Roiled by a perfect storm of events lately — firming oil, a slip-sliding rupee, hardening global yields and the IL&FS-induced bond market turmoil — the financial markets had been looking to the Reserve Bank of India, in its latest policy review, to mount a rescue operation on multiple fronts to alleviate these pain points. But by sitting tight on policy rates, sticking to its laser focus on inflation and reiterating that it has no role to play in managing the rupee, the RBI has sent out discomfiting signals to market participants that they are expected to fend for themselves. This best explains why a dovish monetary policy review set off a bloodbath in the stock indices and sent the rupee below 74 to a dollar.

Despite the market reaction, the Monetary Policy Committee’s decision not to tinker with rates after two successive hikes is pragmatic on two counts. One, the IL&FS episode has already set off a significant spike in interest rates and sharply tightened credit availability for corporate borrowers in recent weeks. In the circumstances, a hawkish MPC would have aggravated the debt distress for India Inc and markedly worsened the refinancing crisis for NBFCs. Two, on forex flows, it is market interest rates rather than RBI’s repo rates that influence FPI investing decisions. Given that the 115-basis point spike in India’s market interest rates hasn’t deterred an FPI exodus in the last one year, it is very doubtful if a belated hike by the MPC can work wonders. By shifting its stance from neutral to ‘calibrated tightening’, the MPC has in any case signalled further hikes in coming months. But if the MPC’s inaction on rates is justifiable, the RBI’s sanguinity on emerging external risks and the behaviour of the rupee offer cause for worry. Given the potent cocktail of structural factors behind recent rupee weakness — the global withdrawal of quantitative easing, the spike in US treasuries above 3 per cent, trade wars et al , it appears somewhat short-sighted for the RBI to downplay these risks and hold on to its view that the rupee is just finding its natural value. While the RBI has repeated ad nauseum that it is concerned only with unusual volatility and not the direction of the rupee, it hasn’t specified what level of currency volatility will prompt it to act.

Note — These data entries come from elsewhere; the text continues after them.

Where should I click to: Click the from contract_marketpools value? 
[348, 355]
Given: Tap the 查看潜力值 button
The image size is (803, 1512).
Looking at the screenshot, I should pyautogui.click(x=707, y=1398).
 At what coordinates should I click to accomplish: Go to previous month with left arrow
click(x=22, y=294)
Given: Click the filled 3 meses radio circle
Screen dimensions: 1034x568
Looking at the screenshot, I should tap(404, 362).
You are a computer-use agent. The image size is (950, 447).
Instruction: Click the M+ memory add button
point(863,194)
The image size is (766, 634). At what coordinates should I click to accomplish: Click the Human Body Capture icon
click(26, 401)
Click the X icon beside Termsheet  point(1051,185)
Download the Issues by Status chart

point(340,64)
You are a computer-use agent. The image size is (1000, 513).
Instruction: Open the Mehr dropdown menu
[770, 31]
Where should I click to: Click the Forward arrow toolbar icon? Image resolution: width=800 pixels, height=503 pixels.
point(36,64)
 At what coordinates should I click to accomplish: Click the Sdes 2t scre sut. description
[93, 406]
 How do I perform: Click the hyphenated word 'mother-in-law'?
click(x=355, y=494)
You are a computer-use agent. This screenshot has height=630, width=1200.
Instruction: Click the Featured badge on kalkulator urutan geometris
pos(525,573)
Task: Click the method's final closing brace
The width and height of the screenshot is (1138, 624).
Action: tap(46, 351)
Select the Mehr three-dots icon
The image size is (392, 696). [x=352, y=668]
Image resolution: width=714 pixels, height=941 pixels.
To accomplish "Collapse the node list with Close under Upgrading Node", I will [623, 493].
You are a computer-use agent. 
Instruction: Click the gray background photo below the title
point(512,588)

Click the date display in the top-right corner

Overall, while the MPC may be bound by its legislative mandate to focus only on inflation targeting, the RBI, as the custodian of the country’s forex reserves and the guardian of its financial stability, is the only institution with the wherewithal to initiate proactive steps to safeguard the economy from macro risks. It is one thing for the central bank to project a picture of calm control when there’s turmoil all around. But it’s quite another for it to give the impression that its hands are tied, or that it is taking a blinkered approach to global developments.